Realistic Alternatives for Rebuilding and Saving Coastal Louisiana
The time is now to turn the tide on coastal land loss. Here’s how.
The time is now to turn the tide on coastal land loss. Here’s how.
Louisiana’s coastal communities do not have decades to wait on a promise that “may” build minimal land. We need a 5-year plan, not a 50-year plan. The better, more efficient way to save our coast is to build land now through dredging and restoring barrier islands and ridges that once protected our communities from storm surge.
Despite pleas to consider alternatives that would lessen the impact on Louisiana’s fisheries and coastal communities and actually get the job done, all six alternatives considered by the Coastal Protection and Restoration Authority (CPRA) involve moving massive volumes of freshwater to flood Barataria Basin. Not a single alternative – dredging, smaller diversions, or any other – that would limit the destruction to the estuary and fisheries was given real consideration.

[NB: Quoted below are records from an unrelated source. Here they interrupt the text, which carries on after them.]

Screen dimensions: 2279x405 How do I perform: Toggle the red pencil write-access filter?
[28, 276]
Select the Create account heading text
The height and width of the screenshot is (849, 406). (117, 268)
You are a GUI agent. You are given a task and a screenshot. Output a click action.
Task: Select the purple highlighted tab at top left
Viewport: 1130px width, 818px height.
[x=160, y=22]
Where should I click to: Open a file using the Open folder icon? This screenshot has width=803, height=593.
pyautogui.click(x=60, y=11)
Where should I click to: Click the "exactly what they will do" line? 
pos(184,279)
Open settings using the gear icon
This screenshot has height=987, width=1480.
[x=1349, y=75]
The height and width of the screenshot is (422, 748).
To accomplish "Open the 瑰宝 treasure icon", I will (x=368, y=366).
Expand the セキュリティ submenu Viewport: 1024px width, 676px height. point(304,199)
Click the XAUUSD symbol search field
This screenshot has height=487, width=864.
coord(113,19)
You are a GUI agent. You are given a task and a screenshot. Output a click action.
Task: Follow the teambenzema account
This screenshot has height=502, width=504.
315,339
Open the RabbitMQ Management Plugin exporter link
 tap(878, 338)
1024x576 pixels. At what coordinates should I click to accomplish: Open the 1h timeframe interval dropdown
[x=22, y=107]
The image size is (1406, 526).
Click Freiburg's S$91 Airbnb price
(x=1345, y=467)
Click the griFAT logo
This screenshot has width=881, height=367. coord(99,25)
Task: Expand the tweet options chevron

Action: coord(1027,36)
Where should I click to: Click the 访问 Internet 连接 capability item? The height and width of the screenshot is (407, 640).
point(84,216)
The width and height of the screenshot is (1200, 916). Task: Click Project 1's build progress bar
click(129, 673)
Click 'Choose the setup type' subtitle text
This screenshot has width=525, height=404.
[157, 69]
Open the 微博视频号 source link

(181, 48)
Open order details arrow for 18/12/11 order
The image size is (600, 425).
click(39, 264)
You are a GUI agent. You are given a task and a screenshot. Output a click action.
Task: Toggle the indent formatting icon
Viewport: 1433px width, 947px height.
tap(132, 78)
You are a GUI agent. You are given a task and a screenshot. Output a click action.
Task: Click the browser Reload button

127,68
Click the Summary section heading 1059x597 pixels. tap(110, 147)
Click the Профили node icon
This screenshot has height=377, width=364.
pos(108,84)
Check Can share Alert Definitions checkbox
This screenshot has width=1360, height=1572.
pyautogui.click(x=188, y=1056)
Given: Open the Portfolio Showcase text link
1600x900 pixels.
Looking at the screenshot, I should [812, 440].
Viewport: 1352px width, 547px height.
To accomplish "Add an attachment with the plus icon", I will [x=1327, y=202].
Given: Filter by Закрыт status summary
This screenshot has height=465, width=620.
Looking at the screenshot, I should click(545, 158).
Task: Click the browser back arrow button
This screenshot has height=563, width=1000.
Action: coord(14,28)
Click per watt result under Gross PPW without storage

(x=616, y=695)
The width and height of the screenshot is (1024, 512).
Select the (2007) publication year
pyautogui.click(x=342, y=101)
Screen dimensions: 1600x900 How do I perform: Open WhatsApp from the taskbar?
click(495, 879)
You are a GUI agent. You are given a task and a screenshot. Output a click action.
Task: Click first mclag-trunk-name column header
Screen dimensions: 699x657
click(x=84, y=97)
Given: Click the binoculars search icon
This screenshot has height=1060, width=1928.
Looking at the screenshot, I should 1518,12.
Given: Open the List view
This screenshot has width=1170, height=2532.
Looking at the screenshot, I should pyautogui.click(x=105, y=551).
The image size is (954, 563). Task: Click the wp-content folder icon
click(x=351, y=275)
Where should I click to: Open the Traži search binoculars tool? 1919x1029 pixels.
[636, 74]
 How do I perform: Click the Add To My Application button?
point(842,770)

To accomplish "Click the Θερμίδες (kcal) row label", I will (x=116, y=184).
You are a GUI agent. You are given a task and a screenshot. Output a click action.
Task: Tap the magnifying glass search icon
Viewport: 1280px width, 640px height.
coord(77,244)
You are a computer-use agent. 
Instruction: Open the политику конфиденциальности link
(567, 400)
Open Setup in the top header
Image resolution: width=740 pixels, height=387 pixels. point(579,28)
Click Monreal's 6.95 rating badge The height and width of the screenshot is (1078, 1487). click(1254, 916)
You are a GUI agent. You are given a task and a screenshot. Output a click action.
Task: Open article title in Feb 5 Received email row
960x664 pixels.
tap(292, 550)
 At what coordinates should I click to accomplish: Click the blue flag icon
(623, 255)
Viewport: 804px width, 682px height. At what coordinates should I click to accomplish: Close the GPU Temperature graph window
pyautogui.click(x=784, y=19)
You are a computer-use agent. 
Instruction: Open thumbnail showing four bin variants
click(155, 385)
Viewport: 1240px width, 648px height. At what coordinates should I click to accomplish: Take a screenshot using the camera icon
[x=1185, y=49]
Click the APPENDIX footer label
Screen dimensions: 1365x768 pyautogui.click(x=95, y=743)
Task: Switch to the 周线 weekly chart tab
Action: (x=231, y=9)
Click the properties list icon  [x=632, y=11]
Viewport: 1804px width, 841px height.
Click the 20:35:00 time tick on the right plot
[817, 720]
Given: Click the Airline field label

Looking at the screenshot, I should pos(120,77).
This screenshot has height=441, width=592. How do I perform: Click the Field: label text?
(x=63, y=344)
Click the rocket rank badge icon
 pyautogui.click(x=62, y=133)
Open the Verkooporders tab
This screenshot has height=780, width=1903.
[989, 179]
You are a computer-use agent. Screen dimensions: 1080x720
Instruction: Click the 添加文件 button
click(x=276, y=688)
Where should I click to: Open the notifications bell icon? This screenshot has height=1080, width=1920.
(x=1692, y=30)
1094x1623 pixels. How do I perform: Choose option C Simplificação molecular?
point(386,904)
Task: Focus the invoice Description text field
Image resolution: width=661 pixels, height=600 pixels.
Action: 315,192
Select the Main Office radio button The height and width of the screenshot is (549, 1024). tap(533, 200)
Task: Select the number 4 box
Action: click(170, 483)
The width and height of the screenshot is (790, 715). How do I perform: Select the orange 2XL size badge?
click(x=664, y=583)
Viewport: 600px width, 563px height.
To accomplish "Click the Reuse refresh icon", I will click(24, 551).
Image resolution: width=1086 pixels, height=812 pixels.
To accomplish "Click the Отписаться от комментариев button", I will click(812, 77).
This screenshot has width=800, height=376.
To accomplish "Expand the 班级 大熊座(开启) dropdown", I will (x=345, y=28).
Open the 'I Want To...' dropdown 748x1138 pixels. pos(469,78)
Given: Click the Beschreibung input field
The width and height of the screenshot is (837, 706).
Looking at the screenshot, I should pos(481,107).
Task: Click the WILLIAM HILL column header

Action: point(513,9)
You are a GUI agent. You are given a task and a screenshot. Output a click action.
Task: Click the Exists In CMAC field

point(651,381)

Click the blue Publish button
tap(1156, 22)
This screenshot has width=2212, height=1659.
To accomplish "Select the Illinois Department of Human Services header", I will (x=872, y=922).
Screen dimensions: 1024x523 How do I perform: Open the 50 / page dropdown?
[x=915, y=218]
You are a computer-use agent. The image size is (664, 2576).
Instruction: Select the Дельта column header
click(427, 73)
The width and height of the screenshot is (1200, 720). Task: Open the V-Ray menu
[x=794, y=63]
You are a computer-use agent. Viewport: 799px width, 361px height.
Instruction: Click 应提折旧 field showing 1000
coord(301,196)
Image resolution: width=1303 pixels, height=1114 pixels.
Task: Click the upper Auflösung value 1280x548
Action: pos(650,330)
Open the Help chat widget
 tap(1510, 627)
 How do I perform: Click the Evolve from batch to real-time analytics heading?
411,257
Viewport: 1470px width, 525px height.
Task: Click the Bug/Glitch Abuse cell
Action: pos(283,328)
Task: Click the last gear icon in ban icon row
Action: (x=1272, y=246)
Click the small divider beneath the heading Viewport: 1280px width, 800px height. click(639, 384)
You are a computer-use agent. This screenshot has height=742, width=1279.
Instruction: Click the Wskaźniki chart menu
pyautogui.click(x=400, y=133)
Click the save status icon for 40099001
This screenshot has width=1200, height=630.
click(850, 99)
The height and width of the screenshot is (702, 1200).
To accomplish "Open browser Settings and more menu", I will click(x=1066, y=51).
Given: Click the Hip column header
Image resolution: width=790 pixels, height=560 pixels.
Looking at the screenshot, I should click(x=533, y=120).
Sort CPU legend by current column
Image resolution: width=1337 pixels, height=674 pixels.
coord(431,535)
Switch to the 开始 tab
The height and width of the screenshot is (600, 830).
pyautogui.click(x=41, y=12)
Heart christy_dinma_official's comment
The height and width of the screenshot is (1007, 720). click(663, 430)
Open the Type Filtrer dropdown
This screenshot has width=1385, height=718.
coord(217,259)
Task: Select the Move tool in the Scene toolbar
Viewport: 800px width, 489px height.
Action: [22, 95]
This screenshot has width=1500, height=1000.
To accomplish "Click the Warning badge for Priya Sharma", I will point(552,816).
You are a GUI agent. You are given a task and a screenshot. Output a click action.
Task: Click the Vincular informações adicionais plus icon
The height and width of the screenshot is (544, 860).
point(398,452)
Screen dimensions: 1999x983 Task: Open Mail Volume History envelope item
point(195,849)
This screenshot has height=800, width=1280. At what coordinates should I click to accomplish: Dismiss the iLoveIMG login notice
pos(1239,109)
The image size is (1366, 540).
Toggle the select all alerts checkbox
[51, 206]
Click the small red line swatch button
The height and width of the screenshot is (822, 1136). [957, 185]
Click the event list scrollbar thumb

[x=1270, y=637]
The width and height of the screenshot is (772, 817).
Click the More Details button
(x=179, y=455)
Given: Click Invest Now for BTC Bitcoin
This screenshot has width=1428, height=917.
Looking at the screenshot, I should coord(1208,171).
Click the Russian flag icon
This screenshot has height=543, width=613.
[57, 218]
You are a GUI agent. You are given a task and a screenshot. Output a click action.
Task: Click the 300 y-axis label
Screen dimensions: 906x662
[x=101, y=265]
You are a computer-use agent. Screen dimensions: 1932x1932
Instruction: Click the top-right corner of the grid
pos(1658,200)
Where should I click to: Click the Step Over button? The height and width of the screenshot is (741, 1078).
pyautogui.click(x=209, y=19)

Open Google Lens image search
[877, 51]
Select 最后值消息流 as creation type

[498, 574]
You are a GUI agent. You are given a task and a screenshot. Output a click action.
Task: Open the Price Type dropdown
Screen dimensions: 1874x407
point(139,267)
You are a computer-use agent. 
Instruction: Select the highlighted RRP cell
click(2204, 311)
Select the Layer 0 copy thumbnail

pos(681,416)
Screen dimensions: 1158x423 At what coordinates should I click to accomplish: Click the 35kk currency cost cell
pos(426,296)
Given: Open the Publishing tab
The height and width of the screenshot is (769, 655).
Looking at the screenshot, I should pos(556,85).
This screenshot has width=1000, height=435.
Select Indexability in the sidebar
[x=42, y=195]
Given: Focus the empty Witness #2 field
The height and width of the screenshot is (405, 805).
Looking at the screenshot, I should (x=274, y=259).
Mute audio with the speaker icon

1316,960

Let’s take a look at these practical, cost-effective and realistic alternatives to a $2 billion, 50-year flood.
Dredging
It is widely accepted that dredging has numerous and immediate beneficial results that do not cause the harsh impacts of a freshwater flood. (Even CPRA routinely uses dredging). In fact, dredging shows a much more promising and instantaneous net gain on land and storm surge protection. Negative impacts from dredging operations are minimal – almost nonexistent – compared to diversions, and dredge materials can be strategically and accurately placed where desired and as high as needed to build ridges, islands, etc.
Storm Surge Protection Barriers
The current diversion plan needs to be reengineered to create meaningful storm surge protection. What’s on the table now simply doesn’t do that. Even CPRA acknowledges that the amount of land to be built by the project through diverted river sediment over 50 years will not keep pace with the amount of land lost through erosion by wind and waves over that same time. This reality is due to the absence of real storm surge protection offered by the current diversion plan. As such, based on what the diversion will do versus what it purports to do, this plan is an egregious misuse of available funds and creates a false hope for coastal communities that are desperate for meaningful action.
Forested Ridge Systems
Forested ridges and 8-foot trees would dramatically reduce environmental impacts by creating a “speed bump” that protects parishes from wave and surge energy during a storm. In addition, forested ridges could ultimately reduce insurance costs because FEMA recognizes not only levees and flood walls, but also coastal features as well when determining eligibility costs.